### Task directions:
Rewrite the listing from the line with "Where should I click to: Tap" to the line with "click(x=14, y=40)", replacing "Toggle" with "Hide" and leaving everything else the same. Give only those lines.
__________________________________________________
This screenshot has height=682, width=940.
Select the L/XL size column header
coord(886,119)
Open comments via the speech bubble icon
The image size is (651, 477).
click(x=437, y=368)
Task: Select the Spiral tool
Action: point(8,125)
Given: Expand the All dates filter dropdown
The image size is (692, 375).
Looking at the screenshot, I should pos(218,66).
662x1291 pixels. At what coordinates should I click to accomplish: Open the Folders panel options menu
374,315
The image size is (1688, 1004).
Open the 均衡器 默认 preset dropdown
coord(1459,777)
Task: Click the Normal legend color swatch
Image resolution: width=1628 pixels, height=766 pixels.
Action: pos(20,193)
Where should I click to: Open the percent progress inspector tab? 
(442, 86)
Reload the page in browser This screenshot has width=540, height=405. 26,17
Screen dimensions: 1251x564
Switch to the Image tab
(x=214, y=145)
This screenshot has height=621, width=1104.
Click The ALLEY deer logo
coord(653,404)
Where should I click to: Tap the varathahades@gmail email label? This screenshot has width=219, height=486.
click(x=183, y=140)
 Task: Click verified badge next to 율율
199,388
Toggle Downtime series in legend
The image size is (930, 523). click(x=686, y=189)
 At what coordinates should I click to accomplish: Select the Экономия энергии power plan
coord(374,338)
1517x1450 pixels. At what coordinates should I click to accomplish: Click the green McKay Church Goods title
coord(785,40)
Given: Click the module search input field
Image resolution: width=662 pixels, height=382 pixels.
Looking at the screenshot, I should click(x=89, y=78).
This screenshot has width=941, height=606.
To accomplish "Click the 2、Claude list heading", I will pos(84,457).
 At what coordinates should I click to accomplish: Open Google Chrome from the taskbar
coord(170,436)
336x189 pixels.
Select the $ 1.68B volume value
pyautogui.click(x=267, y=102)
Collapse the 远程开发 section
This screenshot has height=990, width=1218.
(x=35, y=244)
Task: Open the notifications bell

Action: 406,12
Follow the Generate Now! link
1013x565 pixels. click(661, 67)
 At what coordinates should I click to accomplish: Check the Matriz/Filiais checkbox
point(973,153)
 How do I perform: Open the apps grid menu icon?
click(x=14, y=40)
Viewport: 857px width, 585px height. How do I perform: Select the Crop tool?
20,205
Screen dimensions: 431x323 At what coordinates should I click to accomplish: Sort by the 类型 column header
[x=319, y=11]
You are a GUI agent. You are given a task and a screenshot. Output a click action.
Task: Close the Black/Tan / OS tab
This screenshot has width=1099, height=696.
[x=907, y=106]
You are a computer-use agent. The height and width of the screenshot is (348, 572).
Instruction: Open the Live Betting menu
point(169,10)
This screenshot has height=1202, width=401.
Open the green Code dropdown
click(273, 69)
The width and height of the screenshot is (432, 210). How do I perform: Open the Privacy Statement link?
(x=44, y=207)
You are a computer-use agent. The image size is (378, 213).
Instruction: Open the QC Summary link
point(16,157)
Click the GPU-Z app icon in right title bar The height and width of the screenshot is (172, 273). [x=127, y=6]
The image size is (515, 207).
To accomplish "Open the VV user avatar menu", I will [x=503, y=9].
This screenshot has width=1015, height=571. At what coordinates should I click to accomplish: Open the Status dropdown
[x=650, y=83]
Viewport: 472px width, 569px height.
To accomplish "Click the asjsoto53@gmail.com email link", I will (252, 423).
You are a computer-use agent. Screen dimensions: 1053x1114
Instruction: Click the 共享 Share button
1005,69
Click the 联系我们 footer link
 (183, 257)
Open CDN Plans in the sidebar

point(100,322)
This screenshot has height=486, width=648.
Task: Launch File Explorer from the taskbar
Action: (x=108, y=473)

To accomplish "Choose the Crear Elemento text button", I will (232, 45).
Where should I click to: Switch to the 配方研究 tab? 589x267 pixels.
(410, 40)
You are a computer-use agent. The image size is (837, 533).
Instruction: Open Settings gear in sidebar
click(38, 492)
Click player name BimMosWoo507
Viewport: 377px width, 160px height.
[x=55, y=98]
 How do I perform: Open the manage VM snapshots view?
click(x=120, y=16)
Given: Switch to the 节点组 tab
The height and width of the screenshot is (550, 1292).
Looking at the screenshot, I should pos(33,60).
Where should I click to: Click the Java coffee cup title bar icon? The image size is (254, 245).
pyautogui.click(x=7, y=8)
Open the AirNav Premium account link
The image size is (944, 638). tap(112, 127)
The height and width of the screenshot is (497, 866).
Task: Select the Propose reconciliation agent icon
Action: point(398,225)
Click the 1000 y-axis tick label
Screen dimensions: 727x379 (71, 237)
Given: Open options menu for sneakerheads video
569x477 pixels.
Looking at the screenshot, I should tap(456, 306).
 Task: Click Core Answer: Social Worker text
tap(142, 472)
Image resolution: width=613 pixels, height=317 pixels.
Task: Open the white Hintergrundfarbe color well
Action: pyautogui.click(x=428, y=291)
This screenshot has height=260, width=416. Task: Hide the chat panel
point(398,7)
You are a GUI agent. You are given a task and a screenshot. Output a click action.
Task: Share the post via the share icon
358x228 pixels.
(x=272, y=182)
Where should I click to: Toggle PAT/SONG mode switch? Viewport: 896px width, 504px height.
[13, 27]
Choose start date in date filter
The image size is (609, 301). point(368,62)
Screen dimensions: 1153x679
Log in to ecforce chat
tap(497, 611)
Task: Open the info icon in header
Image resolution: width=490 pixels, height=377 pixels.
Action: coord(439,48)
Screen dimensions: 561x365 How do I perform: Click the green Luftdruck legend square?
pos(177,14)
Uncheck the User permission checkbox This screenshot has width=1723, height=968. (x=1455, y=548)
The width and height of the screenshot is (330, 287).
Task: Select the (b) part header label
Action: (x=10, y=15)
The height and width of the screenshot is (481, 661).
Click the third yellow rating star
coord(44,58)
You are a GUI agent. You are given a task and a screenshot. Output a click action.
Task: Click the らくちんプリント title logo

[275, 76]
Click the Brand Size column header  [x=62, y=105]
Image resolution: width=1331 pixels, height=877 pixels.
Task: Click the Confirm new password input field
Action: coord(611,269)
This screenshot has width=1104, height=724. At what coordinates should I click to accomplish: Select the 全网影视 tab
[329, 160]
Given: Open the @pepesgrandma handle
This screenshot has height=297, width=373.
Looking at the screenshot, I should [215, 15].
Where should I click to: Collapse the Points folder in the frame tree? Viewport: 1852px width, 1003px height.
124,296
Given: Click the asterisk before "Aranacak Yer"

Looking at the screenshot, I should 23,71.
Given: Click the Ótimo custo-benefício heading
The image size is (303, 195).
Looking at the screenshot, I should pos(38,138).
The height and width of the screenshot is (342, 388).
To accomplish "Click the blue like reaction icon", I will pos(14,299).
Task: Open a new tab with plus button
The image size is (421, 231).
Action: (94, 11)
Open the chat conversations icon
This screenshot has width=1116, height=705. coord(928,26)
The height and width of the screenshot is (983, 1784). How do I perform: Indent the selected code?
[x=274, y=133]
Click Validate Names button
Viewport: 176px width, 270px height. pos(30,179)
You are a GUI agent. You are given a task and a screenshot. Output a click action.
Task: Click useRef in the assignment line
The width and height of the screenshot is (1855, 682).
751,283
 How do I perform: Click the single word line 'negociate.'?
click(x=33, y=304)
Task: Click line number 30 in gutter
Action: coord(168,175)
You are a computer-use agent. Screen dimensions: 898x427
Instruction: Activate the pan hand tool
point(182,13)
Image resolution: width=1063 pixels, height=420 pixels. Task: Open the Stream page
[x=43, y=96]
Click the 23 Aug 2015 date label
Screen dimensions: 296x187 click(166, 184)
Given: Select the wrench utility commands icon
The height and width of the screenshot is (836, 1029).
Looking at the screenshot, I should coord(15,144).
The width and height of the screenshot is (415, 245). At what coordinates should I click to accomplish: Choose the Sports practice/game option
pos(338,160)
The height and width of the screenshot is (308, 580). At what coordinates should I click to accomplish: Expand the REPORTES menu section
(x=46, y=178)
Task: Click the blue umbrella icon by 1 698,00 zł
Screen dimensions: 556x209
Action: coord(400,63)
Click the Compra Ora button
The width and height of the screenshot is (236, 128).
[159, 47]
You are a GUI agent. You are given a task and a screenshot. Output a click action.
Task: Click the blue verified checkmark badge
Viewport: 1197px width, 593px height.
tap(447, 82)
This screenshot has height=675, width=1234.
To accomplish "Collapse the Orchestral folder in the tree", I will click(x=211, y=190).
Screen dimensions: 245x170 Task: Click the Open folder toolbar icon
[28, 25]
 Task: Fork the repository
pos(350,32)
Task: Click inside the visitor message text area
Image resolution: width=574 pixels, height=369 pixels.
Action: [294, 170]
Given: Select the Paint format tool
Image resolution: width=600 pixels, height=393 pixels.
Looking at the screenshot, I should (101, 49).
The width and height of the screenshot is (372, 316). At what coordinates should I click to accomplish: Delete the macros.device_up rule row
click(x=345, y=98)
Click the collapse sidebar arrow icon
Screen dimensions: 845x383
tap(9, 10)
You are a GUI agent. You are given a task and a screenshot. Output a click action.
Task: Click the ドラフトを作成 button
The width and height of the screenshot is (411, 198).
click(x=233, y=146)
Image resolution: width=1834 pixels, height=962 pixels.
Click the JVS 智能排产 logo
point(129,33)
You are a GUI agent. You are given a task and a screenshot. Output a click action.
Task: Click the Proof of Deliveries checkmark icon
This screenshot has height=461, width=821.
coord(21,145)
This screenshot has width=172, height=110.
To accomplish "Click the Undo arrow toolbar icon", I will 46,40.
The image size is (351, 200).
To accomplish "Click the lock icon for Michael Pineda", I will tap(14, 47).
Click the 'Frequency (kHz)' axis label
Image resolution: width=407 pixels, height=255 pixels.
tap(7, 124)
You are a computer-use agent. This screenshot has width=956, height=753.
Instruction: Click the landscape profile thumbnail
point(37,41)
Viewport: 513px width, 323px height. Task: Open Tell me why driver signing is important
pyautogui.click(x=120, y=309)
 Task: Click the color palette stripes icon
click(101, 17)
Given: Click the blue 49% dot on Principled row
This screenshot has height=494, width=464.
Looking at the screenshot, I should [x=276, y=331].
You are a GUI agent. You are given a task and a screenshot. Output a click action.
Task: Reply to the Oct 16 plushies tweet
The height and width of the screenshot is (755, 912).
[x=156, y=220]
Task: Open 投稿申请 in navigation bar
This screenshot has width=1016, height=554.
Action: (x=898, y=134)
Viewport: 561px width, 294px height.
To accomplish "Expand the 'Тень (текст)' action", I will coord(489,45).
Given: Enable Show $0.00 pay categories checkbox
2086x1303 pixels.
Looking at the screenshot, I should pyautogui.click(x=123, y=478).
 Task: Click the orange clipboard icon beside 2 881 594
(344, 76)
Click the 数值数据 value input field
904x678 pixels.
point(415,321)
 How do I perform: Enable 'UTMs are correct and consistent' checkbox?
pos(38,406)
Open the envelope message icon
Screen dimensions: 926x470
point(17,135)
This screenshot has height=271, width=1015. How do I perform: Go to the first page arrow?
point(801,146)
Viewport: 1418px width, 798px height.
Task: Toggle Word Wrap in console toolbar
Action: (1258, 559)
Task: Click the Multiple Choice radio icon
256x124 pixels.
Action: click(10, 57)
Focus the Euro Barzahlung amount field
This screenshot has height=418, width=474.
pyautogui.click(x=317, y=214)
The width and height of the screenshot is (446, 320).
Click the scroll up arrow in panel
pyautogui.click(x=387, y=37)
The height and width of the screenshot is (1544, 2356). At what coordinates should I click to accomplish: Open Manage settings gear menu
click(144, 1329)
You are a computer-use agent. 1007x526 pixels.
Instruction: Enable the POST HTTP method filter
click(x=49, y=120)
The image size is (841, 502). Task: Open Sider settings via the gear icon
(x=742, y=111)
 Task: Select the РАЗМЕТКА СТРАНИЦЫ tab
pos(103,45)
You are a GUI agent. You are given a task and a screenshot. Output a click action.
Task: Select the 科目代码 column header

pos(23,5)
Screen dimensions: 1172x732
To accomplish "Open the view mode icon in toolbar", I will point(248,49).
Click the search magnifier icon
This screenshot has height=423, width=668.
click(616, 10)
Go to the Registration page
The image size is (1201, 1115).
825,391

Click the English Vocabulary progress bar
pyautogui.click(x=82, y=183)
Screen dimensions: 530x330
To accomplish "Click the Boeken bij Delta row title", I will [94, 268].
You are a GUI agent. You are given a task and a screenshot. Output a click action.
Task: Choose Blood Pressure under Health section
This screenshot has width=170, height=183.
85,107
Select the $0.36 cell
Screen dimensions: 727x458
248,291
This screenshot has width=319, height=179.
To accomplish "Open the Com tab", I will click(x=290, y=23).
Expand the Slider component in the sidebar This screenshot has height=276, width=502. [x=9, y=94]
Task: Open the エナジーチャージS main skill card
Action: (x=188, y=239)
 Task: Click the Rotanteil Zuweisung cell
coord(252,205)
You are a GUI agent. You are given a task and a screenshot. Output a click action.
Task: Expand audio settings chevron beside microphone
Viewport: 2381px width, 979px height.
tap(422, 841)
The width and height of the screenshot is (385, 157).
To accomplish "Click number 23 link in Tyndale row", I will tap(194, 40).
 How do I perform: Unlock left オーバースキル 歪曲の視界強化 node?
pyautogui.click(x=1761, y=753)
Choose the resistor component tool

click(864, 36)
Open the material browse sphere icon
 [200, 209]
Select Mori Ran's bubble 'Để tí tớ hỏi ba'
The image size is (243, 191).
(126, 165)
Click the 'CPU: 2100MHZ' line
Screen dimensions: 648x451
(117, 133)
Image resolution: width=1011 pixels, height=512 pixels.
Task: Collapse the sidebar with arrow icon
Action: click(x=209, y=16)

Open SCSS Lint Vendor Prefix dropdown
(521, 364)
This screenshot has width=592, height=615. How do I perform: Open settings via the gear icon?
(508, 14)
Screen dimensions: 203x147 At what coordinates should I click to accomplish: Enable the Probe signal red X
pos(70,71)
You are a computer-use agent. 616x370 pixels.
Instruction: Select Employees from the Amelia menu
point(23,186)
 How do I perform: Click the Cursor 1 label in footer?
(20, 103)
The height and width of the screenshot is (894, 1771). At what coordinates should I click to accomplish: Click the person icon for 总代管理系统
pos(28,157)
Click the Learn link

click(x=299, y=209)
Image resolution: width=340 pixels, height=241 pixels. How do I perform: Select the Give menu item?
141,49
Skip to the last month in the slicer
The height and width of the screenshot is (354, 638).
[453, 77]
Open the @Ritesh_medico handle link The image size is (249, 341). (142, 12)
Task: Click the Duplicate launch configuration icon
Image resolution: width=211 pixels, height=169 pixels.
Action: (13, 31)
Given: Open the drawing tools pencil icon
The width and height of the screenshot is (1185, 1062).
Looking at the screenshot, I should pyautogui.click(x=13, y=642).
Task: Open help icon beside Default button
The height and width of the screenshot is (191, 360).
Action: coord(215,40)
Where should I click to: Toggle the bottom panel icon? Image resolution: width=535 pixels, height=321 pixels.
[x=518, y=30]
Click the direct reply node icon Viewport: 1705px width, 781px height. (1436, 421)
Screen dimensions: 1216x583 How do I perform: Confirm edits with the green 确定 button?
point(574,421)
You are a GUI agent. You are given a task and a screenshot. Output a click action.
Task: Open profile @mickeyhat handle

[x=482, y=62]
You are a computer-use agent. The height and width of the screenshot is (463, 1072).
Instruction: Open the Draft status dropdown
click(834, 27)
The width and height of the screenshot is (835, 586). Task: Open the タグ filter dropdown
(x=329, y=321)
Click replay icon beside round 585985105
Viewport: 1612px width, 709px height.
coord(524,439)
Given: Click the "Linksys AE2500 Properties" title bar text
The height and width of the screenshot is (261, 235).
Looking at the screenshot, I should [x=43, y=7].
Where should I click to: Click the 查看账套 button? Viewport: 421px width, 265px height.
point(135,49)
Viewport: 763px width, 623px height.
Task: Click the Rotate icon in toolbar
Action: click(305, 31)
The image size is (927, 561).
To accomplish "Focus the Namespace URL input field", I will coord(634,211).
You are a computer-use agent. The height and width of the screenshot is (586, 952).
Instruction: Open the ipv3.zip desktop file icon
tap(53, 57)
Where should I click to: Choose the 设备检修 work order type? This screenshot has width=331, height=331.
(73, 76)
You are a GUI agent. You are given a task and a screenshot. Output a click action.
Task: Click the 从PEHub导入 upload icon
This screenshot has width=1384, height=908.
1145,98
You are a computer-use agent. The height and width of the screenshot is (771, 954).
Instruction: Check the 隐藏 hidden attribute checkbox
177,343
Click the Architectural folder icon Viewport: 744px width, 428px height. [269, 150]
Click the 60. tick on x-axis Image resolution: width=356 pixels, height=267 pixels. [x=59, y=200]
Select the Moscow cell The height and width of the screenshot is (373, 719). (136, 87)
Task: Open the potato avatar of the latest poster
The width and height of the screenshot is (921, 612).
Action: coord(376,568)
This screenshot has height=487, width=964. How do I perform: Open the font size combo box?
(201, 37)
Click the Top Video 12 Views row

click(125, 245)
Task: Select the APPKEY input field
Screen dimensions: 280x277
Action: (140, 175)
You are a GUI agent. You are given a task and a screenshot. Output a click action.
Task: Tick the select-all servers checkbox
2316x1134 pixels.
__________________________________________________
### Answer for this exercise:
Where should I click to: Tap the varathahades@gmail email label? This screenshot has width=219, height=486.
click(x=183, y=140)
 Task: Click verified badge next to 율율
199,388
Hide Downtime series in legend
The image size is (930, 523). click(x=686, y=189)
 At what coordinates should I click to accomplish: Select the Экономия энергии power plan
coord(374,338)
1517x1450 pixels. At what coordinates should I click to accomplish: Click the green McKay Church Goods title
coord(785,40)
Given: Click the module search input field
Image resolution: width=662 pixels, height=382 pixels.
Looking at the screenshot, I should click(x=89, y=78).
This screenshot has width=941, height=606.
To accomplish "Click the 2、Claude list heading", I will pos(84,457).
 At what coordinates should I click to accomplish: Open Google Chrome from the taskbar
coord(170,436)
336x189 pixels.
Select the $ 1.68B volume value
pyautogui.click(x=267, y=102)
Collapse the 远程开发 section
This screenshot has height=990, width=1218.
(x=35, y=244)
Task: Open the notifications bell

Action: 406,12
Follow the Generate Now! link
1013x565 pixels. click(661, 67)
 At what coordinates should I click to accomplish: Check the Matriz/Filiais checkbox
point(973,153)
 How do I perform: Open the apps grid menu icon?
click(x=14, y=40)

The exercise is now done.